Start Records supplied
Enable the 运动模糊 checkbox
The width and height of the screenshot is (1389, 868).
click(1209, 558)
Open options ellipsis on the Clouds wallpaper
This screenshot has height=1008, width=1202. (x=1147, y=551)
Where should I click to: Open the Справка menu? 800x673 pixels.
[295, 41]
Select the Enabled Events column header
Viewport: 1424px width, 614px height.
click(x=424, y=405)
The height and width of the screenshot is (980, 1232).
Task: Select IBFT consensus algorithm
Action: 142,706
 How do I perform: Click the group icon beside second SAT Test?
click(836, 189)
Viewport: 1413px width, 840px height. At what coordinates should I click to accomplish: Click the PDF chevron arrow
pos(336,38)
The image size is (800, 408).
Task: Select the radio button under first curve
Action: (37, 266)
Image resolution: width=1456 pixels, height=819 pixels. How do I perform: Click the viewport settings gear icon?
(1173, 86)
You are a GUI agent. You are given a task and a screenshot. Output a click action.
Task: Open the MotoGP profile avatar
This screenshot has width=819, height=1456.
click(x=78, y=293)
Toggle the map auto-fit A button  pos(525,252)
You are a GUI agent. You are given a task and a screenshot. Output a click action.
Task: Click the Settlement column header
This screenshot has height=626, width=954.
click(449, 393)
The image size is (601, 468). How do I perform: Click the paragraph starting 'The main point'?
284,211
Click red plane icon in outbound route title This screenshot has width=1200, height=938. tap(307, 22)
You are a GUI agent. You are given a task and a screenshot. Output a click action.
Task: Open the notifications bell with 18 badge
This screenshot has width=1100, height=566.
End Records supplied
Identify every line of the material that contains the string "screenshot", matching case exactly, and copy each one.

The width and height of the screenshot is (1389, 868).
This screenshot has height=1008, width=1202. (x=1147, y=551)
The height and width of the screenshot is (980, 1232).
You are a GUI agent. You are given a task and a screenshot. Output a click action.
This screenshot has width=819, height=1456.
You are a GUI agent. You are given a task and a screenshot. Output a click action.
This screenshot has height=626, width=954.
Click red plane icon in outbound route title This screenshot has width=1200, height=938. tap(307, 22)
You are a GUI agent. You are given a task and a screenshot. Output a click action.
This screenshot has width=1100, height=566.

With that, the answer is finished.